Volkswagen‘s supervisory board is meeting on Monday to discuss Porsche’s acquisition of an 18.5% in VW to guard against a takeover.

According to Reuters, VW chairman Ferdinand Piech’s control over the board appeared stronger after comments from one of his reported opponents signalling there would be no attempt at Monday’s meeting to oust him on grounds of conflict of interest.

The news agency noted that, in the days leading up to the board meeting, Piech has come under fire because he is both part-owner of Porsche – the car maker founded by his grandfather – and Porsche Holding, an importer that does business with Volkswagen, and there had been media reports of a coup to replace him as chairman with VW and Siemens board member Heinrich von Pierer.

Lower Saxony premier Christian Wulff, one of the state’s two members on the board, told Reuters before the meeting that no formal action would be taken against Piech.

However, the state premier, the only VW board member to have been publicly critical of the carmaker’s chairman, reportedly said he would keep a watchful eye on Piech’s conduct.

“I believe that there could be conflicts of interest arising from the shareholding of Porsche – and the supervisory board chairman is an important investor there – that need to be examined,” he told Reuters.

Piech reportedly has played down any attempts to unseat him and told German magazine Der SPIEGEL over the weekend that he planned to stay on as board chairman until 2007, when his term expires.

Reuters noted that, as chairman, Piech’s vote counts twice and all 10 supervisory board members that represent the interests of VW employees are expected to back him, giving him majority control of the board in any power struggle.

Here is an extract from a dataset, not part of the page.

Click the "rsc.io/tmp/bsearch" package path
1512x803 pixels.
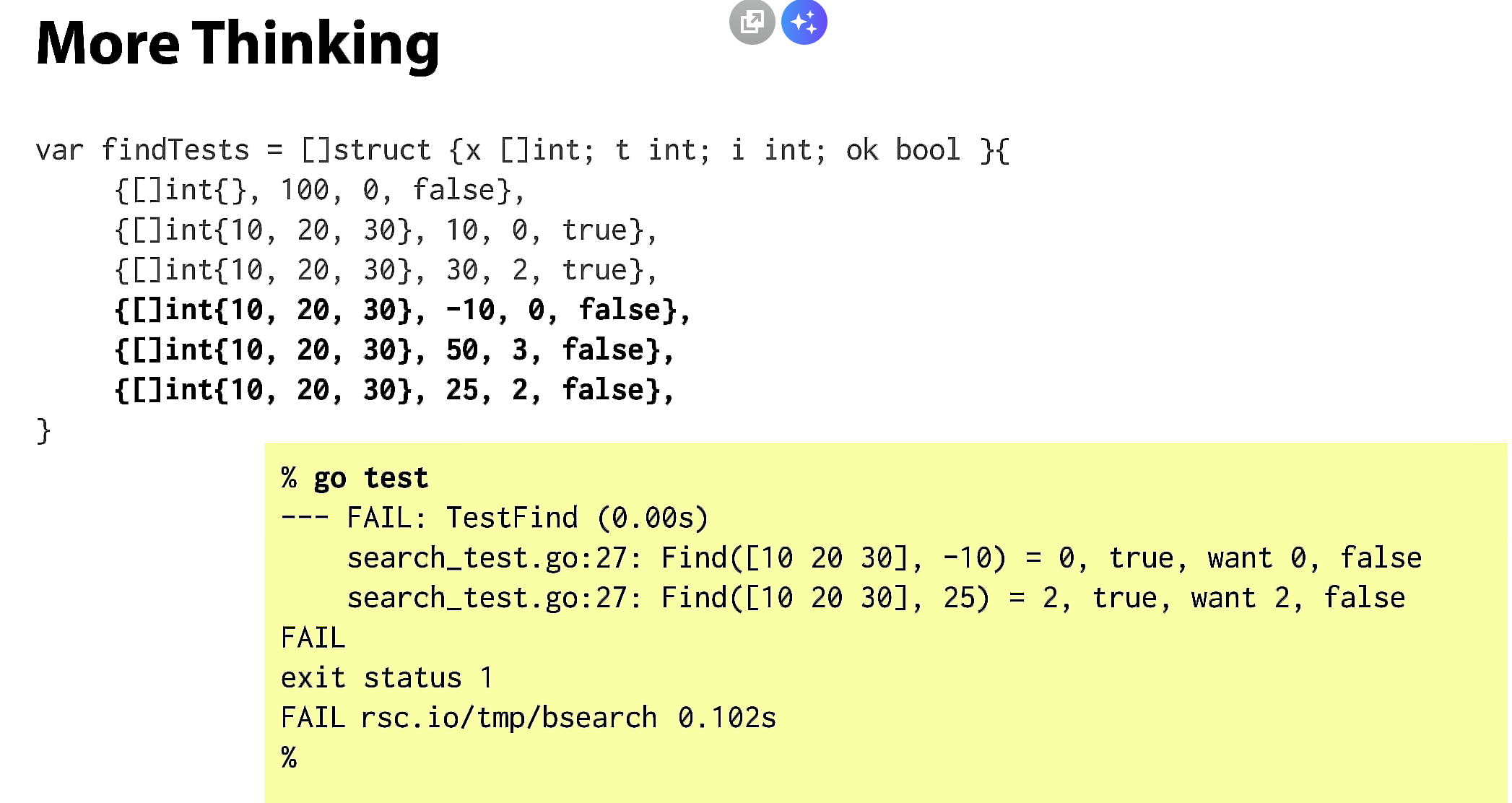coord(508,718)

Analyst Christoph Dolleschal of Dresdner Kleinwort Wasserstein reportedly warned that labour’s support for Piech as chairman may have come at the expense of granting concessions that would guarantee German jobs.

According to Reuters, Dolleschal added that Porsche’s targeted €300 million ($US364.3 million) in annual synergies could only be generated by using VW’s size to secure Porsche’s future earnings.